◆ **GOAL A**: In the passage about Ratzlaff and bus travel, what does Ratzlaff call the worst thing about the job?
◆ **GOAL B**: Carry on the passage about Ratzlaff and bus travel from its final sentence.

She had to wait until afternoon to catch the next bus, Ratzlaff said. He said she was traveling with nine boxes when only two were allowed.

"I think they put her on the bus just to get her out of the station she came from," Ratzlaff said.

The talkative passenger may have been annoying, but she didn't pose a threat to other passengers as some have. Take, for example, the hijacking of a Greyhound bus headed to Grand Junction by a man with a knife May 31. In cases such as that, drivers try to call police.

Ratzlaff said once there was a man waving a gun on a bus from Salt Lake City. The driver called the Craig Police Department, whose officers were able to board the bus and remove the gun without waking any sleeping passengers, Ratzlaff said.

The worst thing about the job, said Ratzlaff, is lost luggage.

"Delayed luggage isn't a problem; missing is a problem," he said.

◆ **DATA RECORDS**:
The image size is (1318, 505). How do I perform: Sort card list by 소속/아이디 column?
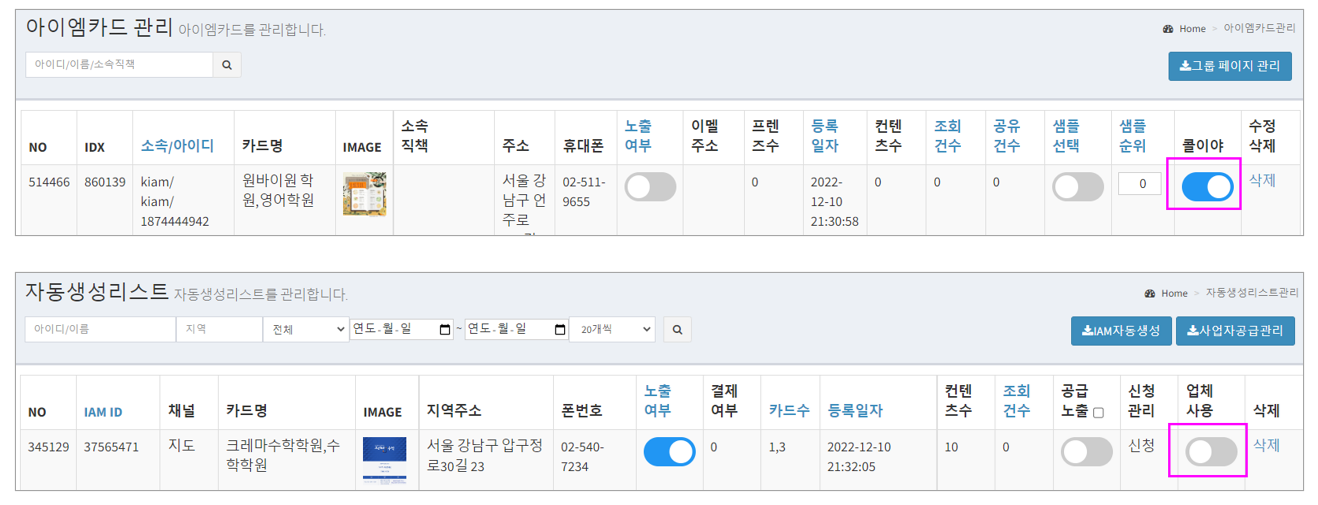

--

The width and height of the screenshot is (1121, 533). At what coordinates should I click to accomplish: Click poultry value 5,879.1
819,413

◆ **TASK ANSWER A**: Lost luggage.

◆ **TASK ANSWER B**:
If passengers check luggage to the wrong destination, it will be delayed. Or if passengers have a tight connection, they might make it onto their next bus, while their luggage is left behind. The luggage eventually is reunited with its owner, but in rare cases, luggage is lost altogether.

Ratzlaff estimates they lose three pieces of luggage a year out of about 3,000.

The Craig station also performs well when it comes to bookkeeping. The company regularly audits regional offices and rewarded Nancy Ratzlaff with a plaque for her consistent accuracy.

The station receives buses twice a day, six days a week and so the pair often can't get away for a vacation. Harold Ratzlaff recalled with fondness traveling by bus and train during his time off in the Navy. He said he's only ridden a Greyhound bus once in the past 20 years.

He said he and his wife are able to get away to bird watch, on occasion.

They've lived in Craig for 25 years. Not surprisingly; Harold says it's the people who keep him here.

"The greatest people in the world are in Craig, Colorado," he said.